Return all the data verbatim but without images.

BEGIN AVAILABLE RECORDS

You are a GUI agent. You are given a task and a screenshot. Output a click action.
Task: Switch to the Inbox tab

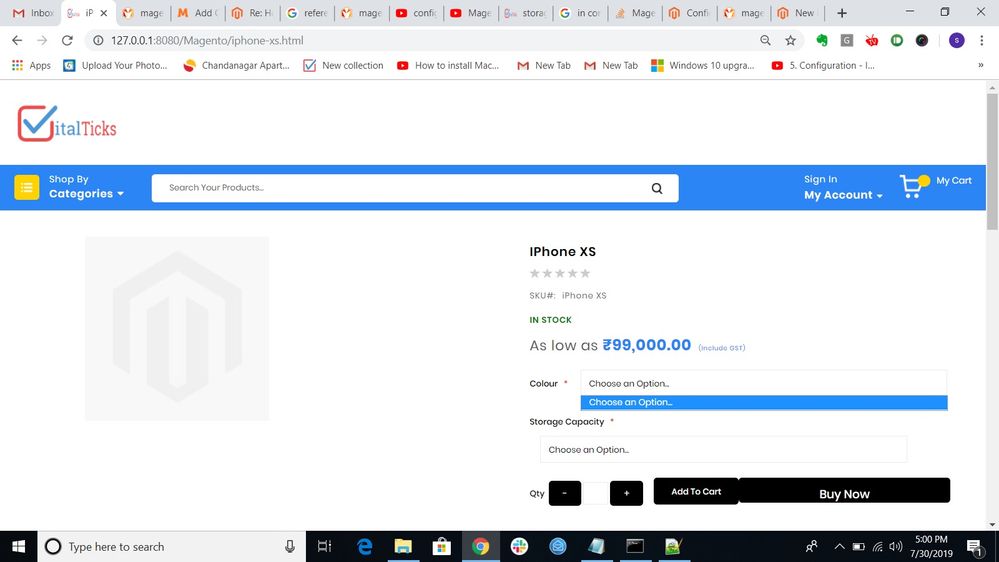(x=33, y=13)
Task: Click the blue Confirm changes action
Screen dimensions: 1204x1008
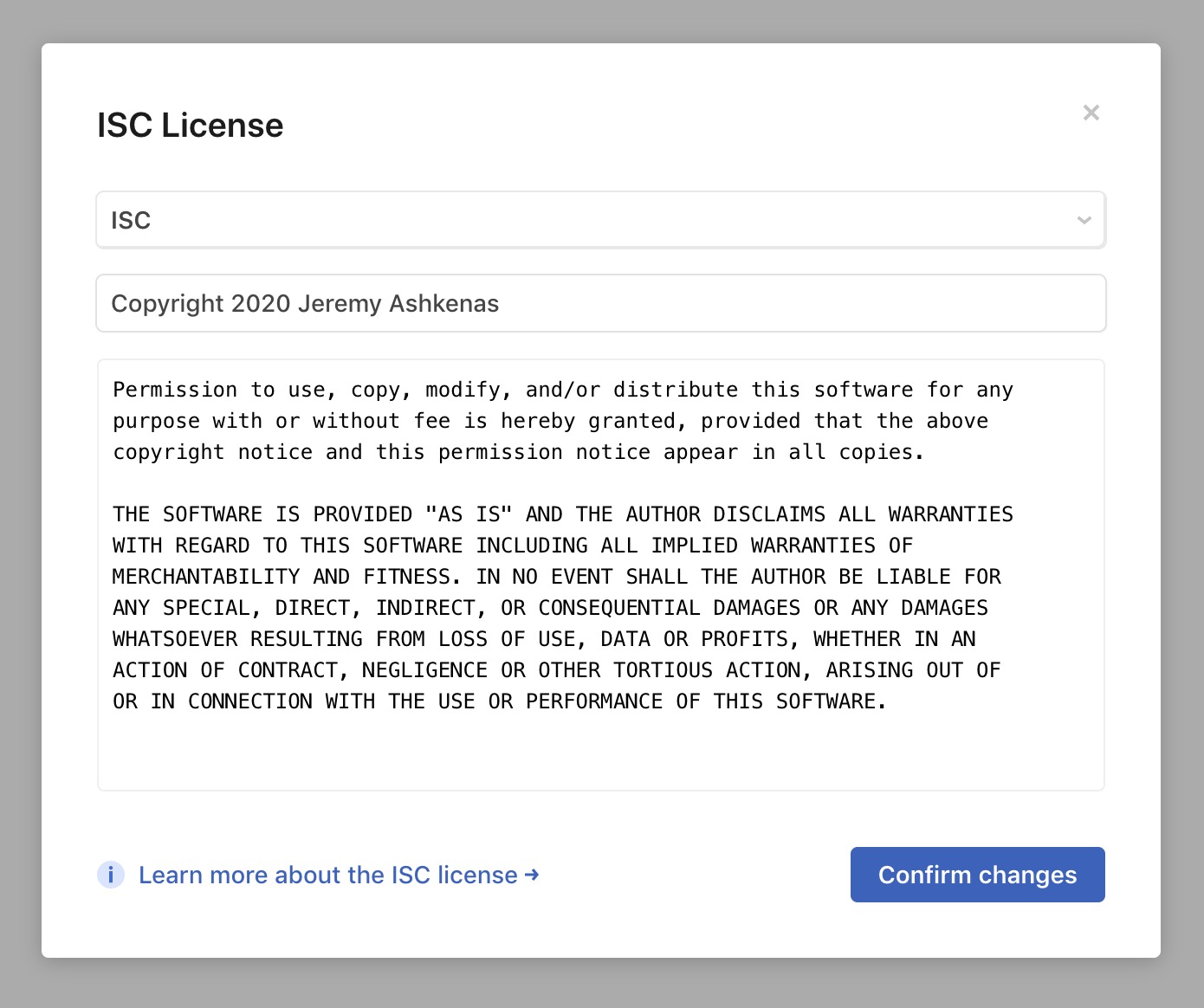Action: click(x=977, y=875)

END AVAILABLE RECORDS

### COMPLETED EXERCISE
You are a GUI agent. You are given a task and a screenshot. Output a click action.
Task: Switch to the Inbox tab

(x=33, y=13)
Task: Click the blue Confirm changes action
Screen dimensions: 1204x1008
Action: click(x=977, y=875)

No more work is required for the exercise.